Vicky Krieps in Bergman Island

“I am not really necessarily interested in performance, per se, but in emotion,” Ryûsuke Hamaguchi told Vadim Rizov back in 2019 when asked how meaningful the work of Jacques Rivette was to him. The answer went on to more or less say “not very,” which is even more incredible now that his new three-hour Murakami adaptation, Drive My Car, has landed, so absorbed with the art and nuances of rehearsal and performance that the French New Waver will inevitably be the default assumed touchstone once again. Indeed, Drive My Car is, along with its 40-page source material (found in Murakami’s 2014 short stories collection, Men Without Women), a film about loss, grief and recovery, but its central thematic concern is role-playing—on the stage, and in one’s relationships with lovers and family. Thus, Hamaguchi and co-writer Takamasa Oe ask their protagonist, actor and stage director Yusuke (Hidetoshi Nishijima), to step out of the red Saab 900 Turbo that Murakami kept him confined to, and devote what must be nearly half of the film’s welcomely bloated running time to engaging with some detail or other of the theater production process as Yusuke attempts to stage Chekov’s Uncle Vanya at a theater festival in Hiroshima. This includes story development (which for Yusuke’s late, adulterous screenwriter wife, Oto, is a step best initiated by love-making), auditions and line readings with the actors—the latter of which deliberately resist emotion (which is also Hamaguchi’s own rehearsal process). Yusuke is known for his distinct methodology, and he teaches his cast (and Hamaguchi, in turn, his film’s viewers) to ingest the rhythm of the lines first, forwarding his belief that ingesting the pace of the dialogue is essential for gaining access to the material’s deeper intensities.

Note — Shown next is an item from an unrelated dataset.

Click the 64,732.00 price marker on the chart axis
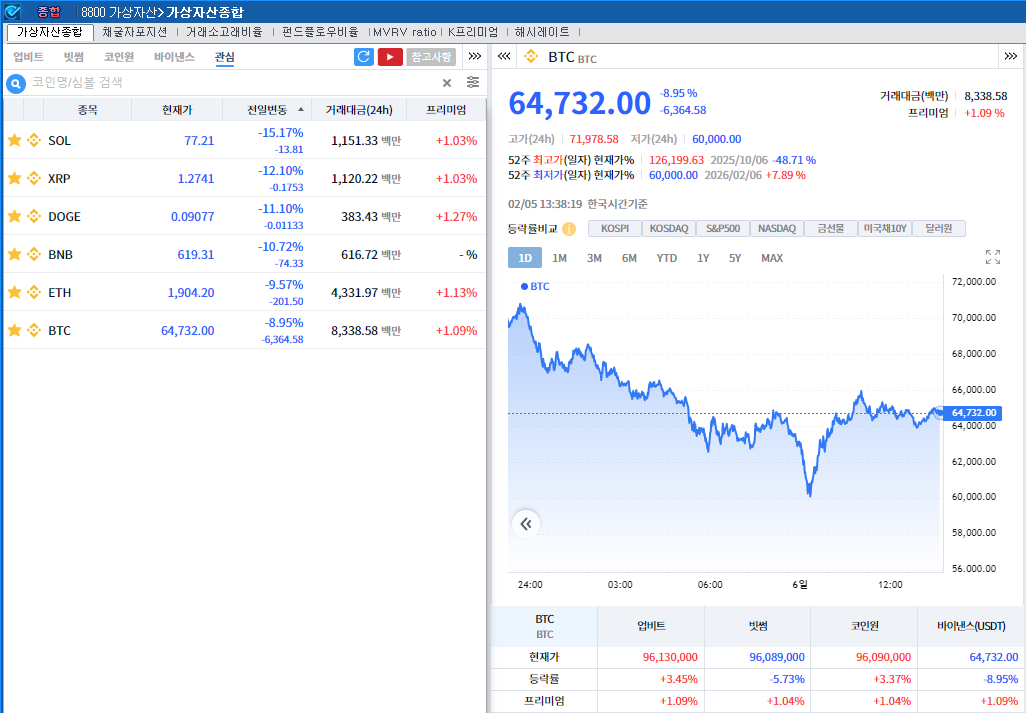Screen dimensions: 1026x713 point(975,413)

Unsurprisingly, Hamaguchi introduces several other significant narrative interventions and additions. There’s a new, world-building prologue set in Tokyo that fleshes out Yusuke’s erotic working relationship with Oto (whose name, fittingly, means “Sound”) and delays the film’s opening credits to somewhere around its 20-minute mark. The cast of the Uncle Vanya production is now linguistically diverse, including among its Japanese-speaking cast members a Taiwanese woman who must get by with her English, and a mute Korean actor who performs all of her lines using sign language; silence and long pauses, huge devices in Drive My Car, compound its sensuous relationship to time and tempo. And though it feels like a minor change, Hamaguchi reworks the reasoning behind the hiring of Misaki (Toko Miura) to drive Yusuke’s car—her duties are now forced on him by his festival, no longer a response to Yusuke’s glaucoma—and also de-emphasizes Yusuke’s concern over the fact that she’s a woman, which had been a pointed component of Murakami’s investigation of Japanese gender dynamics. Misaki, of course, ultimately remains key to the film’s heart, as her deadpan silence and a late swerve into her backstory allow the film’s conceptual and emotional threads about role-playing to come full circle. Hamaguchi is a terrific dramaturg, already one of the best working today, and while I do think he erred in letting so many of the film’s philosophical angles be stated during the final act, the film’s penultimate scene rescues it. Chekov’s language is translated into silence: words as physicality, gestures as signs, channeling something that approximates a real thing.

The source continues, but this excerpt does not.